The forty-something hadn’t changed out of his flannel pants, presumably the ones he had worn to bed the night before. He stepped up to the counter and gave no reply to the barista who greeted him.

Harry, the elderly gent, took his time moving from the entrance to his place in line behind the man. He stood there with his coffee cup in hand patiently waiting. The man in the flannel pants in front of him began giving his order…”Latte with skim milk…three shot mocha cappuccino…vanilla latte skim extra shot…americano…medium roast coffee…caramel macciato…three sausage breakfast sandwiches…and a pumpkin spice latte skim.”

     “What size on those drinks, sir?”

      The customer looked perturbed to even have the question be asked. “All talls!”

       “Yes, sir! That will be $31.55.”

       “$31.55! Good Lord! Are you sure about that?”

      The young woman with the patience of Job printed out a copy of the bill. “Yes, sir! Here’s the breakdown on each purchase.”

      The agitated mid-life crisis grabbed it and scanned the figures.

“Cash or credit, sir?”

      “Credit!” bellowed her challenger. The wallet was whipped out of his back pocket to show his disgust. He peered into the pockets of the fake leather, hesitated, and then searched again more frantically.

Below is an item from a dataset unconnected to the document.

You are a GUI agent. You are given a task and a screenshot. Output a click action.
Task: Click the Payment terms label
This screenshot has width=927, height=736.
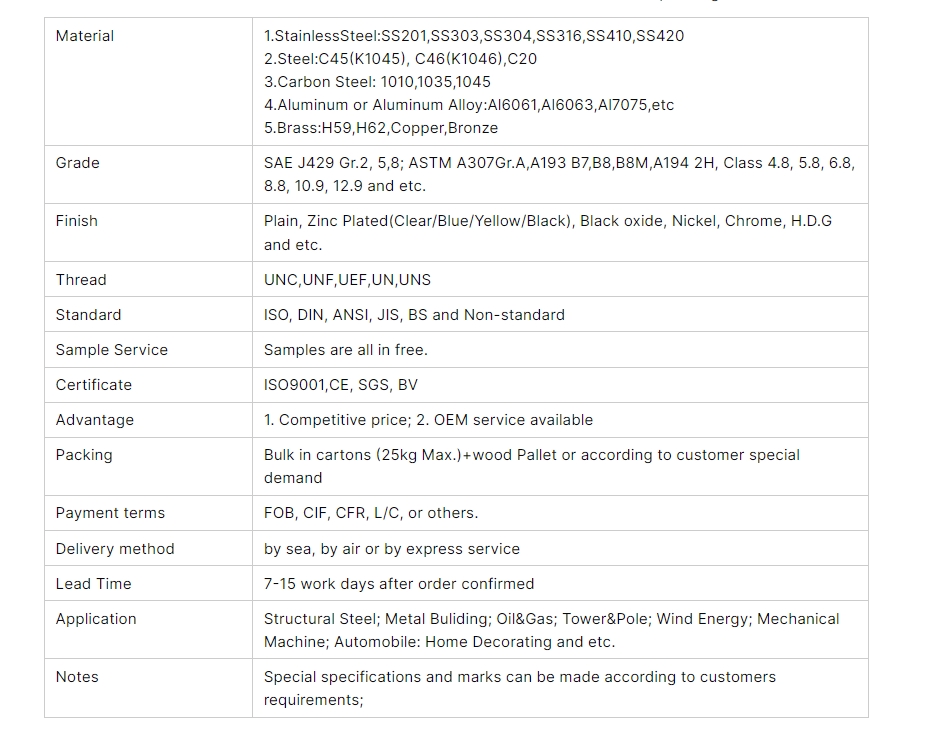tap(110, 513)
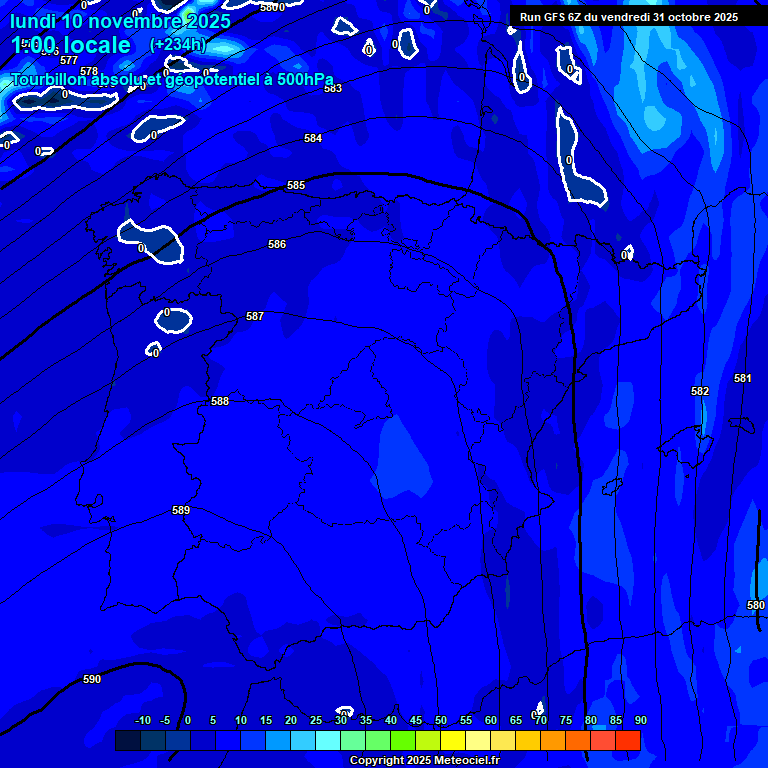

       “Is there a problem, sir?”

       “I’m missing my credit card,” replied the embarrassed adversary. “I must have pulled it out of my wallet at home and…”

       “Allow me to take care of it, my friend.” The voice of the elderly gentleman was friendly and understanding. “Amanda, would you put this gentleman’s purchases on my bill?”

       “I can’t let you do that. I don’t even know you,” said the man.

“No, but Amanda here does, and she knows that I’m going to get a refill on the dark roast before I even order, and leave me a little room for cream. Isn’t that right, Amanda?”

      “That’s right, Wally.”

      “Sir, I don’t know if…”

      “Let me ask you something, friend. I take it that you aren’t going to drink all of those lattes and drinks, and eat all of those breakfast sandwiches yourself. And I’m guessing that since you are wearing those flannel pants that you are returning home to a place where a few other people close to you are waiting to get caffeinated. This is just my opinion, but I would say it would be better for you to accept my gift here than to disappoint a houseful of people there.”

       The man glanced back and forth for a few moments pondering his dilemma, and then said, “Okay!”

       “Each one of us has found ourselves in awkward situations such as this. It is at those times that I pray that God would put someone behind me to pick me up from my mistake and let me know it will be okay. Perhaps some day soon you’ll be that person

next in line.”

        The man nodded with a look of partial appreciation and he slowly moved down a few feet to the counter where his drinks and food would appear. A few minutes later, with drink carrier and bag in hand, he stepped towards the door to depart. As he opened the door he hesitated and then looked back at his Starbucks savior.

“Wally…thank you!”

         Wally’s wrinkled face broke into a warm smile. He raised his coffee cup to the man and nodded “You’re welcome.”